OpenTNL - Torque Network Library Design Fundamentals

Torque Network Library Design Fundamentals

The Torque Network Library was designed to overcome, as much as possible, the three fundamental limitations of network programming - high packet latency, limited bandwidth and packet loss. The following strategies were identified for each of the limitations:

Bandwidth conservation

Bandwidth conservation in multiuser simulations is of premium importance, not only for clients that may be connected over very low bandwidth transports, but also for servers whose operators have to pay for bandwidth usage. Realizing this, the following techniques are used to conserve bandwidth as much as possible:

Send static data once, or not at all: Often in a networked application, a server will transmit some amount of static data to a client. This data may be initialization parameters for a 3D world, a client's name, or some object state that is immutable for objects of a given type. TNL provides direct facilities for caching string data (client names, mission descriptions, etc), sending a given string only once and an integer representation thereafter. The Torque Game Engine also shows how simulations can cache common object instance data in DataBlock objects, which are transmitted only when a client connects.

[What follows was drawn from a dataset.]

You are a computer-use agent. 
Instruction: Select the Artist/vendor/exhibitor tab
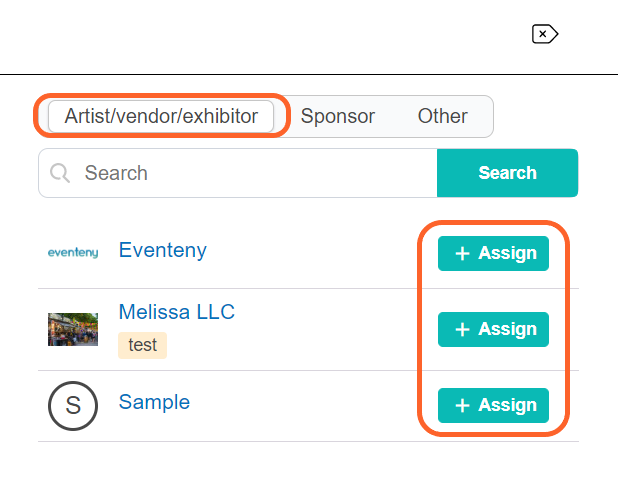[161, 116]
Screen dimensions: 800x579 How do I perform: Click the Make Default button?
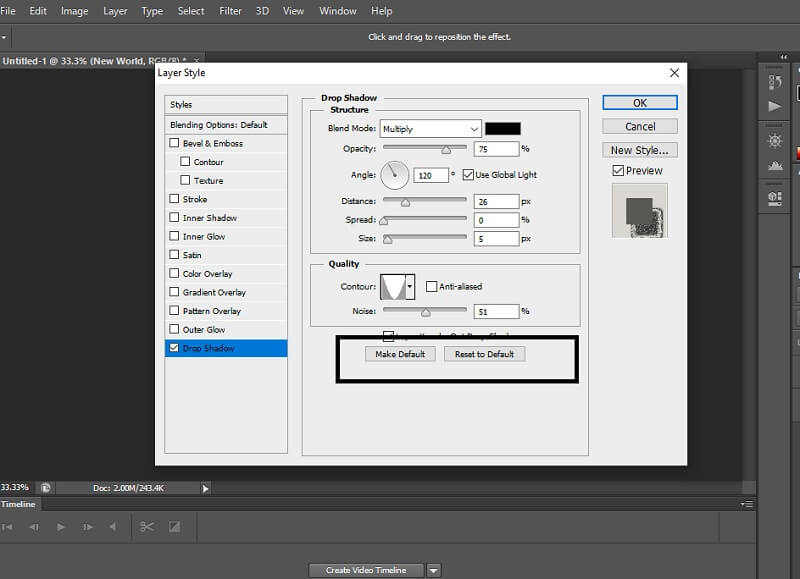tap(402, 353)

Compress data to the minimum space necessary: When conserving bandwidth, every bit counts. TNL uses a utility class call BitStream to write standard data types into a packet compressed to the minimum number of bits necessary for that data. Boolean values are written as a single bit, integer writes can specify the bit field width, and floating point values can be specified as 0 to 1 compressed to a specified bit count. The BitStream also implements Huffman compression of string data and compression of 3D positions and surface normals.

Only send information that is relevant to the client: In a client/server simulation, the server often has information that is not relevant at all to some or all of the clients. For example, in a 3D world, if an object is outside the visible distance of a given client, there is no reason to consume valuable packet space describing that object to the client. The TNL allows the application level code to easily specify which objects are relevant, or "in scope" for each client.

See also:: NetObject

Prioritize object updates: Because bandwidth is limited and there is generally a much greater amount of data a server could send to a given client than it has capacity for, the TNL implements a very fine-grained prioritization scheme for updating objects. User code can determine the policy by which objects are judged to be more or less "important" to each client in the simulation, and objects with more importance are updated with a greater frequency.

See also:: NetObject,
GhostConnection

Only update the parts of an object that have changed: Often in a networked simulation, not all object state is updated at the same time - for exampe, a player in a 3D action game may have state that includes the player's current position, velocity, health and ammunition. If the player moves, only the position and velocity states will change, so sending the full state, including the health and ammunition values would waste space unnecessarily. The TNL allows objects individual objects to have state that are updated independently of one another.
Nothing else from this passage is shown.